Dès septembre, Coopalim compte proposer deux à trois ventes par mois, la prochaine est prévue le 19 en soirée. Puis une par semaine. Jusqu’à se transformer doucement en petit supermarché basé sur le local, les circuits courts et les produits de saison. Et ce, à la faveur des nouvelles adhésions pour s'occuper de la future épicerie autogérée.

A ses coopérateurs, Coopalim propose déjà 200 produits différents, mais l’association compte se rapprocher des 500 (alimentaires mais pas seulement). Pour le moment, elle ne reçoit par exemple ni viande ni laitage. Mais des frigos viennent d’arriver. Et des contacts avec une éleveuse des Vosges ont notamment été noués.
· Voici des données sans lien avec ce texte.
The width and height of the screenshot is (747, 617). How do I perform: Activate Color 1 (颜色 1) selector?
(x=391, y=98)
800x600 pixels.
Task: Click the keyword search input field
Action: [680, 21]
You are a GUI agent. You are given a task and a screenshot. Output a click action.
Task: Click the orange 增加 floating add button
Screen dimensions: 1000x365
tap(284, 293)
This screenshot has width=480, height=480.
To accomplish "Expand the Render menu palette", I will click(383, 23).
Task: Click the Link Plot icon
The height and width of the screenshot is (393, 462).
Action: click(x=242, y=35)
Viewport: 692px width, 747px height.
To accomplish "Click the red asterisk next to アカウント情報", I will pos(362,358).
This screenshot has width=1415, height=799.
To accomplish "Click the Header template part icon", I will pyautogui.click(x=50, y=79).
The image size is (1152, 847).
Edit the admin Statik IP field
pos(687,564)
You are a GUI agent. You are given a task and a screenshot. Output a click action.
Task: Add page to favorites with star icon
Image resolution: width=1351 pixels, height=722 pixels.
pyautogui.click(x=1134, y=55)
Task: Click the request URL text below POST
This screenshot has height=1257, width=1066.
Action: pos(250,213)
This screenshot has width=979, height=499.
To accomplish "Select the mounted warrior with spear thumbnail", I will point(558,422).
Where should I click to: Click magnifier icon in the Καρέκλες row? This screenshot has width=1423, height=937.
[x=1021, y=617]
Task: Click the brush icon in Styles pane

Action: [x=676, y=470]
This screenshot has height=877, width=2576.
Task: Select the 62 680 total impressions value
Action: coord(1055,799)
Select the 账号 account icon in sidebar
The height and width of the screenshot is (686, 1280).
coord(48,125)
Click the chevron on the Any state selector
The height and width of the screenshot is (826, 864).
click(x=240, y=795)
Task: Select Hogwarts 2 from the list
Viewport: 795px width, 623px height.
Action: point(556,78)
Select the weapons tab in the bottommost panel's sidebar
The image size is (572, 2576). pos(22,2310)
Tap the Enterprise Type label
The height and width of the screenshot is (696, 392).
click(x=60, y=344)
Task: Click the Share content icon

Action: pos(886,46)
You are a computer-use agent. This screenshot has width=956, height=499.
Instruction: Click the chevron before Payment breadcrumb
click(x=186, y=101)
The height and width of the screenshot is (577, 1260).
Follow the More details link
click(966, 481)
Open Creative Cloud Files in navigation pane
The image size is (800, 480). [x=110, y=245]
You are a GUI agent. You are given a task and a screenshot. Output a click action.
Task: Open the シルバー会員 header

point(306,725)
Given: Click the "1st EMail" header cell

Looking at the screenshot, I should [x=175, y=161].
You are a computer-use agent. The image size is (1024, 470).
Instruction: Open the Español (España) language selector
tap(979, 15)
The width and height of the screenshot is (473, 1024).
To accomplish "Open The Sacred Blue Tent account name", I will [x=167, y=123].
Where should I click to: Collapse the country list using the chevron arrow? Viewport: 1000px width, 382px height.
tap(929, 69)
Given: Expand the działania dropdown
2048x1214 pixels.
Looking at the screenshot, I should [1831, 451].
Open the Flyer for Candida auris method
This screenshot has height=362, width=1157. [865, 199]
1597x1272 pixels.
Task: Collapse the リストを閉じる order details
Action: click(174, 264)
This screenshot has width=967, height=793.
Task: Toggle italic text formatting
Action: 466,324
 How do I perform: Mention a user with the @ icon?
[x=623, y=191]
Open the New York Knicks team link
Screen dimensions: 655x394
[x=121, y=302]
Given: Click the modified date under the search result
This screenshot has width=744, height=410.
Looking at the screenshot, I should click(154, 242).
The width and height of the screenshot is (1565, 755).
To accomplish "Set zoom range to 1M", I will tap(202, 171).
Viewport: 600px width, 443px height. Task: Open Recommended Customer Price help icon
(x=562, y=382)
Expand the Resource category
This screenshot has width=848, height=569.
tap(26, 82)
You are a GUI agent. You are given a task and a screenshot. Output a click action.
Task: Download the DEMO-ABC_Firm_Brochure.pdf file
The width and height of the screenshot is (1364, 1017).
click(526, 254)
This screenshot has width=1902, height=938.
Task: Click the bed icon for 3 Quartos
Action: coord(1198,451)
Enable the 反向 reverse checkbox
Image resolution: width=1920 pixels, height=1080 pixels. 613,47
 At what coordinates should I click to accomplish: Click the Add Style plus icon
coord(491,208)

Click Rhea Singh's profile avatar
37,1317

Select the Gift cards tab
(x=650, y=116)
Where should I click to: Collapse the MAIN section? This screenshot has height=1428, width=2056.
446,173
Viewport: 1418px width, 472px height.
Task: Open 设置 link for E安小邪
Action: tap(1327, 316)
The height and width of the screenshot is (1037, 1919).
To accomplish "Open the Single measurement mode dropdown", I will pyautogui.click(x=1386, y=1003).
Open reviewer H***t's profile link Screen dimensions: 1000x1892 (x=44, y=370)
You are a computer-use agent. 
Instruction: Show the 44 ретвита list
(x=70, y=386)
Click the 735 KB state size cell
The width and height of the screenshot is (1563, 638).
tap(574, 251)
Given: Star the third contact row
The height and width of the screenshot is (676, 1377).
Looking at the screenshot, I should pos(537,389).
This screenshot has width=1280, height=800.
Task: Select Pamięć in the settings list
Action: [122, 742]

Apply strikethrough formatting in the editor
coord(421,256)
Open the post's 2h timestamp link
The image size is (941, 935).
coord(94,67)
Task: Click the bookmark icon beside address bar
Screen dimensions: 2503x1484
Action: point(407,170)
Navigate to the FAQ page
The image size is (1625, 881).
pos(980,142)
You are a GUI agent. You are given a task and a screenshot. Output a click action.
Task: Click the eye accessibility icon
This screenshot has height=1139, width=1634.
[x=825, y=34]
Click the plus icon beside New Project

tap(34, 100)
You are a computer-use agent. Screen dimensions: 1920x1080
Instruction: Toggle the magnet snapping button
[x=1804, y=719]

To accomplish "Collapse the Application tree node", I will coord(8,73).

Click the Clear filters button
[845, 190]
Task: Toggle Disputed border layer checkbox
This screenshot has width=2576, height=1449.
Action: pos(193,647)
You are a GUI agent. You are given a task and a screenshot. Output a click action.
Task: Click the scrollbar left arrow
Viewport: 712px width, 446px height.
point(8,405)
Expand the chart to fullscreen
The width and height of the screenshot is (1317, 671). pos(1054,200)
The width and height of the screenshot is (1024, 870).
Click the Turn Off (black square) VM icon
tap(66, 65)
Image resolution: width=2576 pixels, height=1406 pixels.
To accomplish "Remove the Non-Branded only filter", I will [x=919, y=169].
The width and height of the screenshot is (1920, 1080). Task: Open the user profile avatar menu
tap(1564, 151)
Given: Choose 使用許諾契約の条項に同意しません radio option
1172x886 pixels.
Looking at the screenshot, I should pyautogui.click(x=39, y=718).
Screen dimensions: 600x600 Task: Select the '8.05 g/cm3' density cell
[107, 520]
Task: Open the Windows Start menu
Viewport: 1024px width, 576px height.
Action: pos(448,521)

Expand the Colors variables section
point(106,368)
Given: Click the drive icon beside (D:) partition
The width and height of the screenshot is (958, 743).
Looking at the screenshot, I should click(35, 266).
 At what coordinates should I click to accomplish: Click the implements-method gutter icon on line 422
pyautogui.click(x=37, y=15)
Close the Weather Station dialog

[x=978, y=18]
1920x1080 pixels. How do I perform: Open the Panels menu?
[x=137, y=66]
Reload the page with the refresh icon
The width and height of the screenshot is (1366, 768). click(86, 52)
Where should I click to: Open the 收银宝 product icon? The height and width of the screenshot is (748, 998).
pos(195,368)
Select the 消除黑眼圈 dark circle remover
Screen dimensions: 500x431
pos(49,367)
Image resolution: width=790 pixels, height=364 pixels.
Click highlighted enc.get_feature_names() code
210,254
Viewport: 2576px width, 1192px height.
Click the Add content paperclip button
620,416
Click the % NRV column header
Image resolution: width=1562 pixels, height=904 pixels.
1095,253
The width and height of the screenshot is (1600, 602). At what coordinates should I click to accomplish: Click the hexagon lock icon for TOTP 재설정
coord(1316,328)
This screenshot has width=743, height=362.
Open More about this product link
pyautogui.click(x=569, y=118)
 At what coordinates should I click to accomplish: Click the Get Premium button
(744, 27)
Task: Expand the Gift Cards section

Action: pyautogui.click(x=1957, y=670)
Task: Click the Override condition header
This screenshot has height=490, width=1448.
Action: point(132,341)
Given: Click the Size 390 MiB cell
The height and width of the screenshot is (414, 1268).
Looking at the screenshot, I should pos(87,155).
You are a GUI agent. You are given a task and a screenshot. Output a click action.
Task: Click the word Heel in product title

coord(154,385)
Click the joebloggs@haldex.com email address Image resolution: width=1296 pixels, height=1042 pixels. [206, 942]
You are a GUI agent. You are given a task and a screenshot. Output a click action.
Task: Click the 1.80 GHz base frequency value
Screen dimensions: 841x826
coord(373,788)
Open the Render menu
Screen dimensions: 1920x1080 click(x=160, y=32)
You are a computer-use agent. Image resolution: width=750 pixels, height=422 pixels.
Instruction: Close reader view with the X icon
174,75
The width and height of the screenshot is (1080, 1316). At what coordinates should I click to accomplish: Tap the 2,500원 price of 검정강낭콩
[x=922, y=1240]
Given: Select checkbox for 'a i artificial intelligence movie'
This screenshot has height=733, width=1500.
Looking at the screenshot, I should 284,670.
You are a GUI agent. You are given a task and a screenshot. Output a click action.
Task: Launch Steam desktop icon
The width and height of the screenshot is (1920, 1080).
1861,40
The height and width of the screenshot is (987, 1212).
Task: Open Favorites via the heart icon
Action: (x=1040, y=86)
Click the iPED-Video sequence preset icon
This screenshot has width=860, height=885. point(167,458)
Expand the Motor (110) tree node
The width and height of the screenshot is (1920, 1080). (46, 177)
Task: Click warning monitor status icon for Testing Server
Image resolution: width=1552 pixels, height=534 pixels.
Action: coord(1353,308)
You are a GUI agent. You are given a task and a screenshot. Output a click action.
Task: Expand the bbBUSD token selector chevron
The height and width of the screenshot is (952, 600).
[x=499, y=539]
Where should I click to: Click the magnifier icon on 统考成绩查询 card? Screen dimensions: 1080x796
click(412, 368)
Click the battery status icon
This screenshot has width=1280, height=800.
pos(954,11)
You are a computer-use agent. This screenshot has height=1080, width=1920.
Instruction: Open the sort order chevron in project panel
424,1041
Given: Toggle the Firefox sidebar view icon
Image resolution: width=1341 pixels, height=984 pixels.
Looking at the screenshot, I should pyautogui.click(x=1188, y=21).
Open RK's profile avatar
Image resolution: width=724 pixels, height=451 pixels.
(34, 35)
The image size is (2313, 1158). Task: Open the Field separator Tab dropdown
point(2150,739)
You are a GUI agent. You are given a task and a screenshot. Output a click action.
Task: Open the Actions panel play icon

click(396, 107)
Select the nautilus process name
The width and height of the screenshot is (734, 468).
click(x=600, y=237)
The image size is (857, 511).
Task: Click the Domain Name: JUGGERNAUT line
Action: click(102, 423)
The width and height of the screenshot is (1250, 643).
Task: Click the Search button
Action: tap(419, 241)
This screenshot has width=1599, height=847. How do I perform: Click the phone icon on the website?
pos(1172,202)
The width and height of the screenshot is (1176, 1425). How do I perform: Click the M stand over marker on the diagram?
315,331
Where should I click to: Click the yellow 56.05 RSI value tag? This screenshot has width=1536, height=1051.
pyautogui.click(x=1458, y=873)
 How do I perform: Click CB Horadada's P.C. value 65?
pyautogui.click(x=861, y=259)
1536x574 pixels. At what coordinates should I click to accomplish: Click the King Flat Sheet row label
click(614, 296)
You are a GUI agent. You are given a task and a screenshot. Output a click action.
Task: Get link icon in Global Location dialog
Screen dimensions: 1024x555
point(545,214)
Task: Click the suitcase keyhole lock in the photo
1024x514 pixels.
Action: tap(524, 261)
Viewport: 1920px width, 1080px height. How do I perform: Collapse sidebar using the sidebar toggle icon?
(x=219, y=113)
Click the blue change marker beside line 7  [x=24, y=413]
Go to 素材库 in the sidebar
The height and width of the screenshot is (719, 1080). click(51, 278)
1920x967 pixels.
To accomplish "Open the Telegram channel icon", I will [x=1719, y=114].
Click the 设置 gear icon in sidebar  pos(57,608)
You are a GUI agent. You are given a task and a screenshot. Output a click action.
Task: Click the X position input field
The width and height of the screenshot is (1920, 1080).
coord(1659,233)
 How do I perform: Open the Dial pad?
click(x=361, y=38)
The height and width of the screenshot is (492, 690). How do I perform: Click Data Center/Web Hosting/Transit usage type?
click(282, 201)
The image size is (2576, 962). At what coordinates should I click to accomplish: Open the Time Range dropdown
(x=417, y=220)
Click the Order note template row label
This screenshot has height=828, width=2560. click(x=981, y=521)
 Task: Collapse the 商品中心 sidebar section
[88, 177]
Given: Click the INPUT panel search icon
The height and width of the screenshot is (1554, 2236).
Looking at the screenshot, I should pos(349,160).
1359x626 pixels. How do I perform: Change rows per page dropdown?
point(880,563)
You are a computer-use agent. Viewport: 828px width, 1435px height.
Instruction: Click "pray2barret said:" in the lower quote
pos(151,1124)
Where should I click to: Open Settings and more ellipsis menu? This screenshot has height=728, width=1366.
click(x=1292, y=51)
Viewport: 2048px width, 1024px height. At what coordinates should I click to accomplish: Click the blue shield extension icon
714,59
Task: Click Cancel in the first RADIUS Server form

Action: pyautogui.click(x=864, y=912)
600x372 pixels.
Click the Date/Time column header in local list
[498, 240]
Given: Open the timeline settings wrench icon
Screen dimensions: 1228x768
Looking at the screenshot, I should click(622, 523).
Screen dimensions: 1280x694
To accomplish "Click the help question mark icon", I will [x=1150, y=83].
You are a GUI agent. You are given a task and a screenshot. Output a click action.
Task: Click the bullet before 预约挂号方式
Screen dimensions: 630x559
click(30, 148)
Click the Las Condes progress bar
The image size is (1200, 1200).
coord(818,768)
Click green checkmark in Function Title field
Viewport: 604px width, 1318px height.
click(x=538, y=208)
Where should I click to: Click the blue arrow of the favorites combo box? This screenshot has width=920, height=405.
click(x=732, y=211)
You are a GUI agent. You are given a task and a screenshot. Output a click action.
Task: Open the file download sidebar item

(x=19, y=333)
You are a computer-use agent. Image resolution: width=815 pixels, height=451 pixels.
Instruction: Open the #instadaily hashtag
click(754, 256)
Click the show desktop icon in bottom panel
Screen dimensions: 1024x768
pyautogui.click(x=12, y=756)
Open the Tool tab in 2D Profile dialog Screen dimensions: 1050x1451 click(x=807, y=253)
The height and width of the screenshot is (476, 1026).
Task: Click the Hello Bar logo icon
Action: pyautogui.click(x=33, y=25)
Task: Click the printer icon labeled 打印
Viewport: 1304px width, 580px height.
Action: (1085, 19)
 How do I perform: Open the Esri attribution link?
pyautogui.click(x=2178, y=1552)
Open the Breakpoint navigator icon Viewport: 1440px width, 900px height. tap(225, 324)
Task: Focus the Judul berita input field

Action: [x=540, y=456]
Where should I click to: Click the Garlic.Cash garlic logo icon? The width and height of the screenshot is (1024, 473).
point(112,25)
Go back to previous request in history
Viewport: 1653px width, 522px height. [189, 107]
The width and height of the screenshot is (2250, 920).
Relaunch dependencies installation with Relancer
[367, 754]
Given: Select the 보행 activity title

Le futur commerce prend forme.

« D’ici un an et demi à deux ans, on espère atteindre les 1.000 adhérents, pour disposer d’une autonomie économique et faire tourner la boutique quelques heures par jour », clarifie Françoise Pèlerin, la déléguée générale. A terme, elle espère attirer des coopérateurs aux profils plus diversifiés. Simplement, pour faire ses achats, il faut adhérer et s’engager.

Plusieurs rendez-vous d'information

 

Afin d'informer les curieux, des permanences sont prévues tous les lundis de septembre au 7, rue Kageneck. Une réunion de rentrée aura également lieu le 13 septembre.